Repeat exactly the lines below that lie between the line with "Task: Open Microsoft Edge from the taskbar" and the line with "Open the blue", counting both of those lines as part of the answer.

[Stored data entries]
--- START ---

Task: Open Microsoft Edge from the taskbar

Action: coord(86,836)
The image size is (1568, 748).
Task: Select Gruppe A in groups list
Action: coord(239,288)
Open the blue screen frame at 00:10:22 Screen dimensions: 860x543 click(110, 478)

--- END ---
--- START ---

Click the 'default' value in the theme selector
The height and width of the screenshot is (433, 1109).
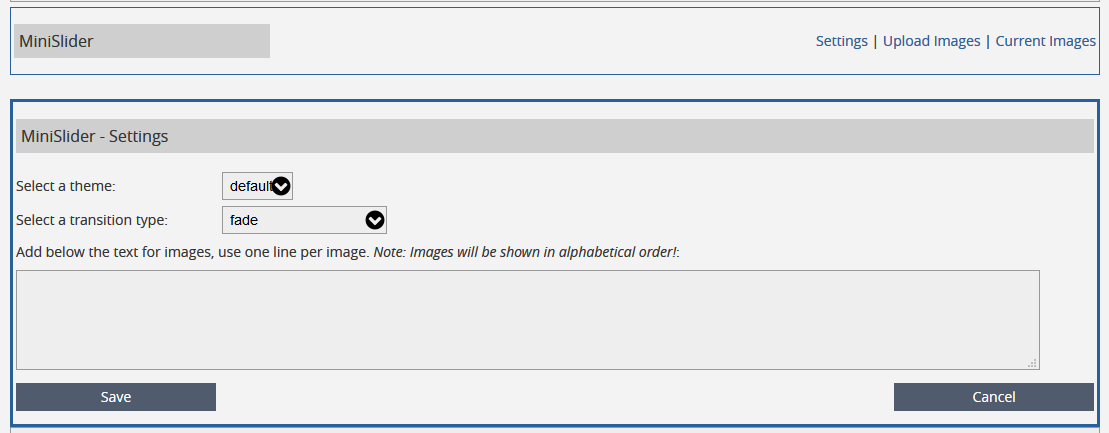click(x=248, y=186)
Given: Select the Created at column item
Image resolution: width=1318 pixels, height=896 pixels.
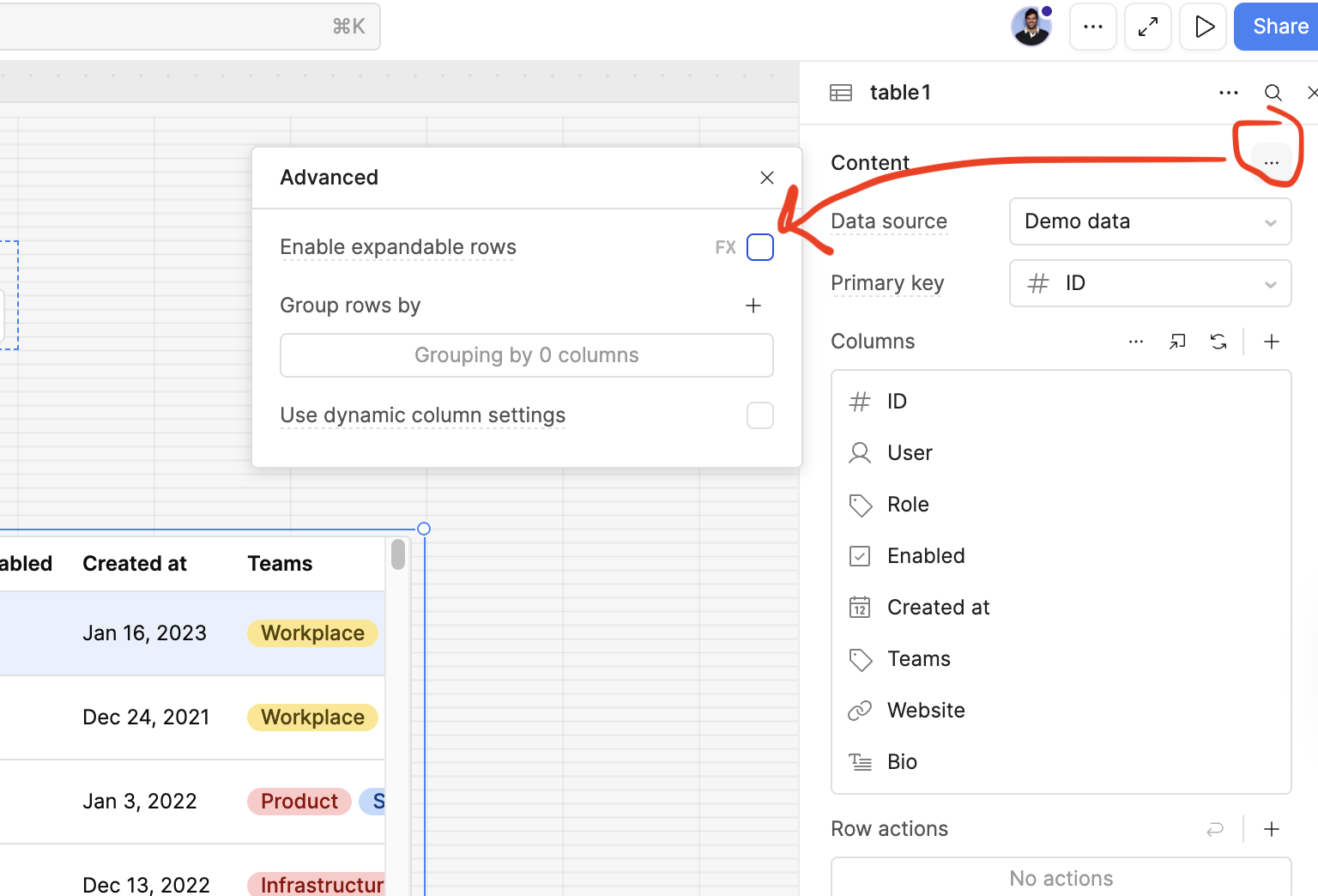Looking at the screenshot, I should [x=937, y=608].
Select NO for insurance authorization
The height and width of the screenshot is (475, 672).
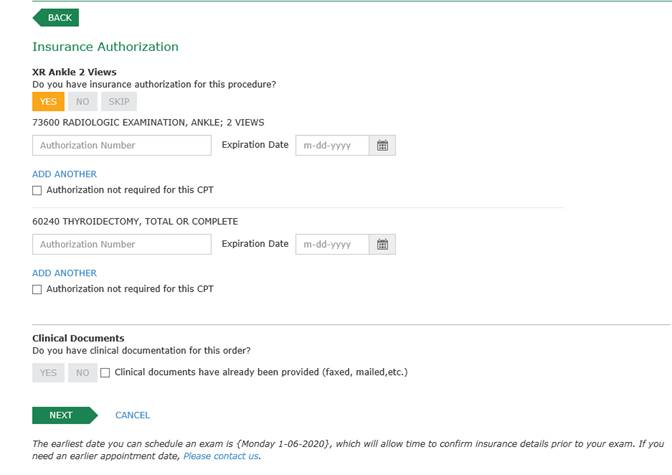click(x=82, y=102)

--- END ---

• **Output of the exercise**:
Task: Open Microsoft Edge from the taskbar

Action: coord(86,836)
The image size is (1568, 748).
Task: Select Gruppe A in groups list
Action: coord(239,288)
Open the blue screen frame at 00:10:22 Screen dimensions: 860x543 click(110, 478)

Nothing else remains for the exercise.